__Your instructions__. Your answer must consist only of the lines from the start of the entries through the line that holds "Given: Click the share icon button", copied exactly, with no pictures.

━━━ Materials provided

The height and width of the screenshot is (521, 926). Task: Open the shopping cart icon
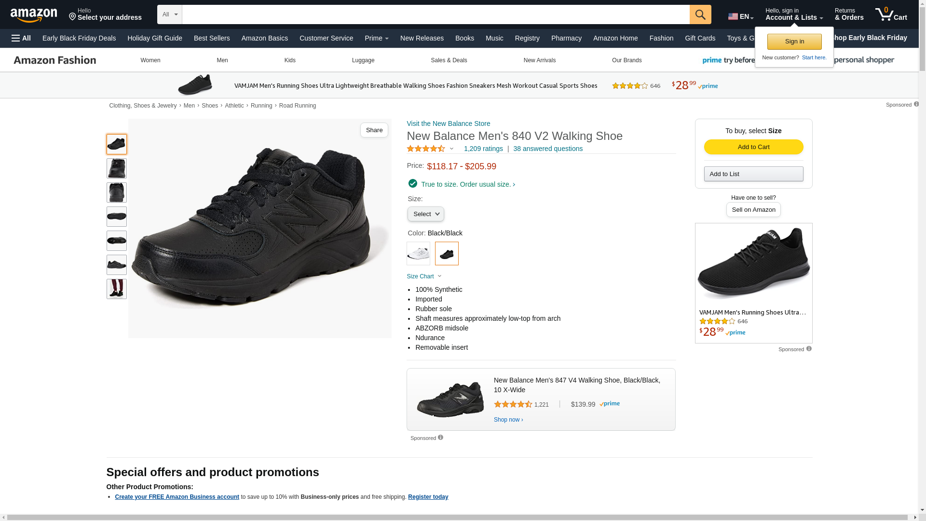coord(891,14)
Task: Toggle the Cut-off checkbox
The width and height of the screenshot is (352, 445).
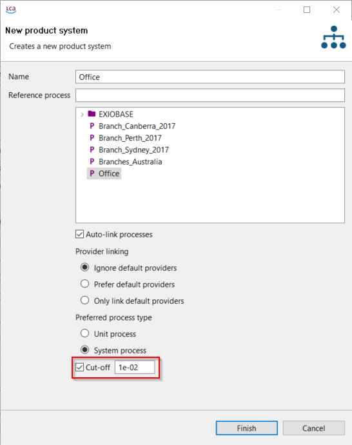Action: (x=80, y=367)
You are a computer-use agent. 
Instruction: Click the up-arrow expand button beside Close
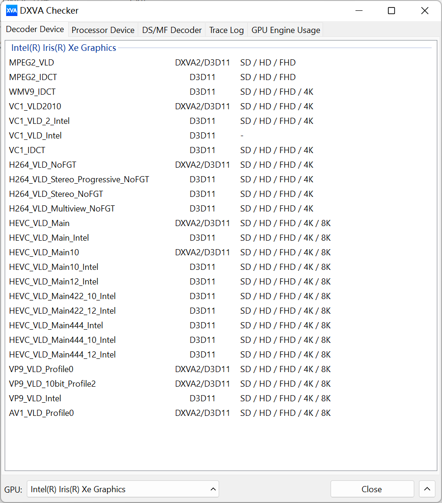427,489
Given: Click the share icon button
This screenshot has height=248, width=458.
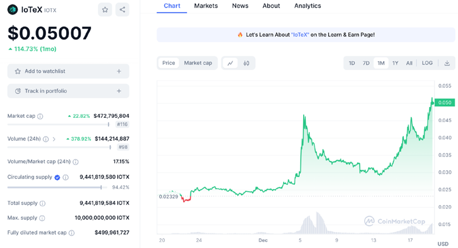Looking at the screenshot, I should point(123,9).
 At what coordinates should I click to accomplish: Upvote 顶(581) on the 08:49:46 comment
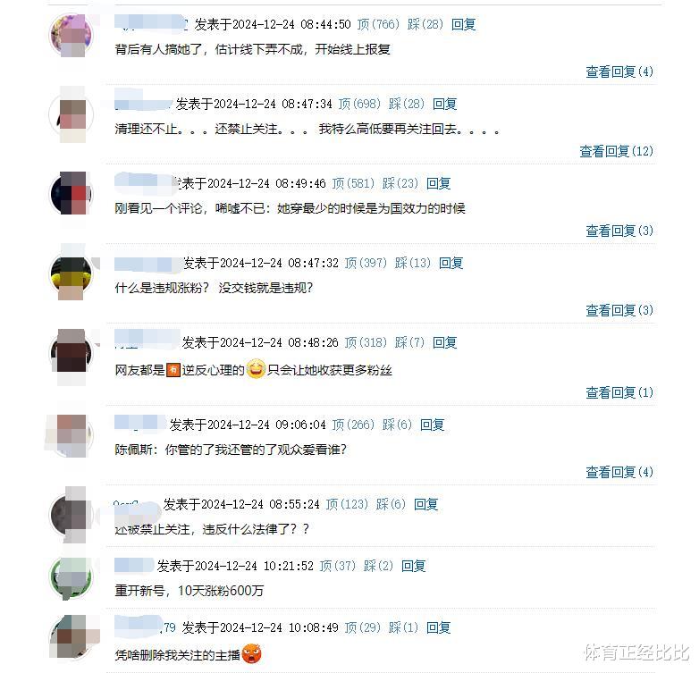click(353, 183)
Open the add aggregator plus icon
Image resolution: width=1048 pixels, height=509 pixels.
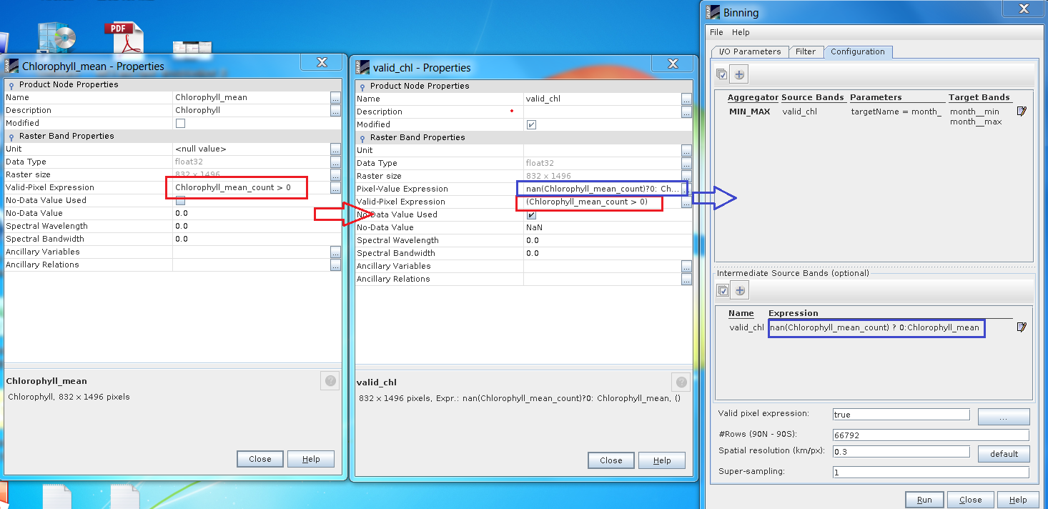coord(739,74)
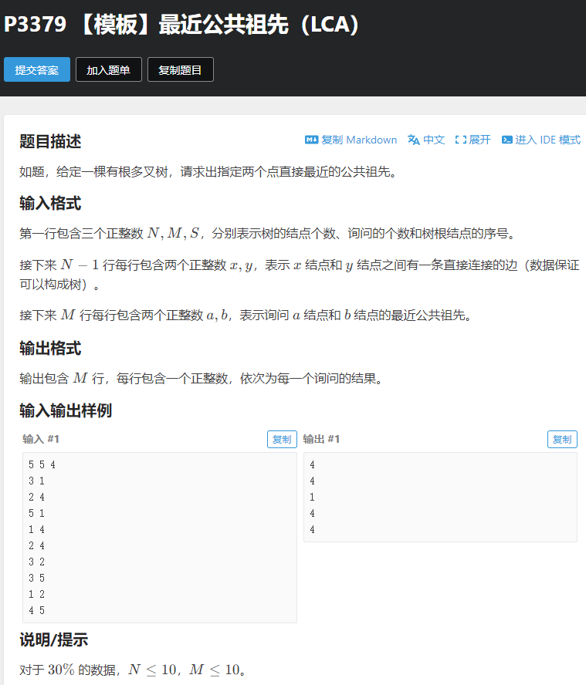
Task: Click the translate icon next to 中文
Action: tap(414, 140)
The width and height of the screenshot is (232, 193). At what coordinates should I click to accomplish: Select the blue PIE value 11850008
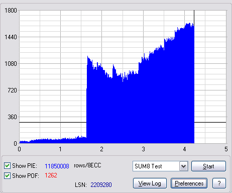(x=57, y=166)
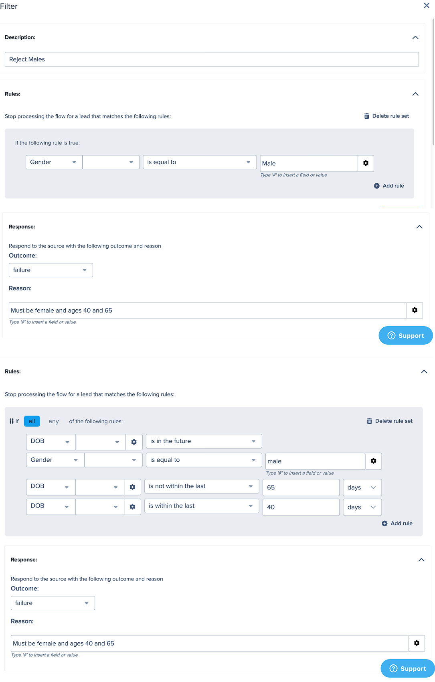Click the gear icon next to the bottom Reason field

coord(417,643)
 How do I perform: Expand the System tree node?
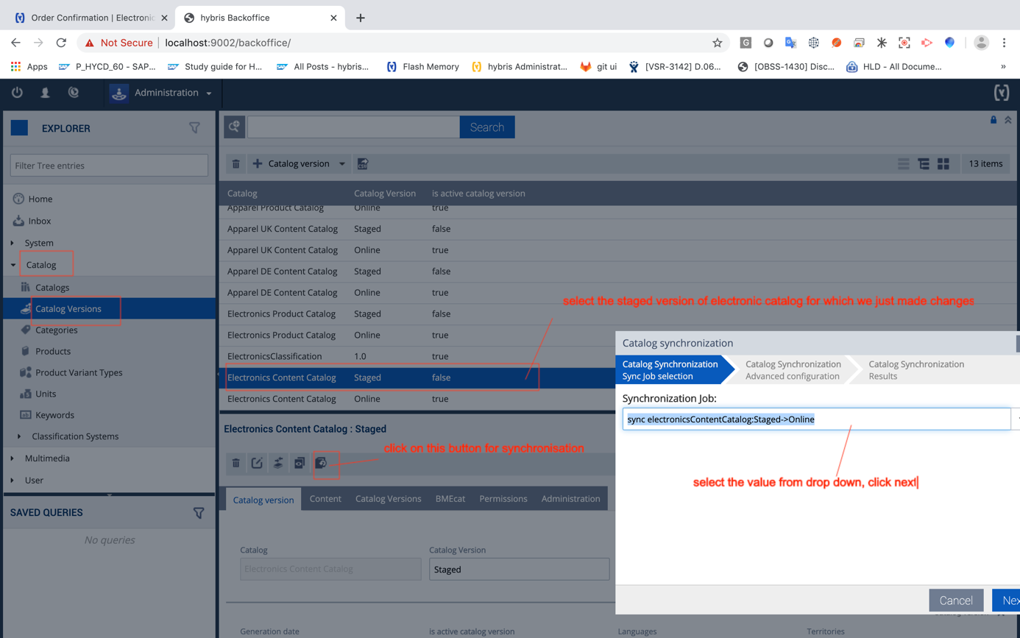13,243
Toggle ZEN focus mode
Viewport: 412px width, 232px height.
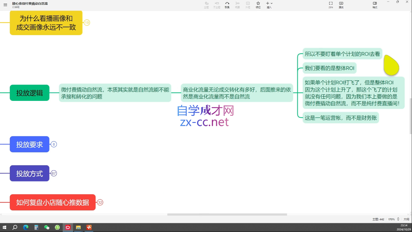coord(330,5)
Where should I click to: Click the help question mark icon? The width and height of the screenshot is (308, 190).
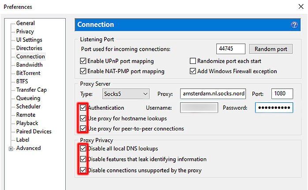[294, 25]
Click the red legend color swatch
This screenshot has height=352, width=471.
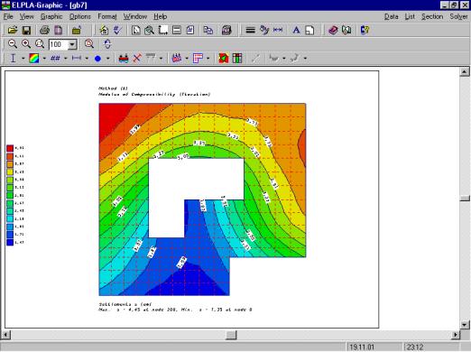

━━━━━━

__Answer space__.
The height and width of the screenshot is (521, 926). Task: Open the shopping cart icon
coord(891,14)
Task: Toggle the Cut-off checkbox
The width and height of the screenshot is (352, 445).
Action: (x=80, y=367)
You are a computer-use agent. 
Instruction: Click the up-arrow expand button beside Close
427,489
Given: Click the share icon button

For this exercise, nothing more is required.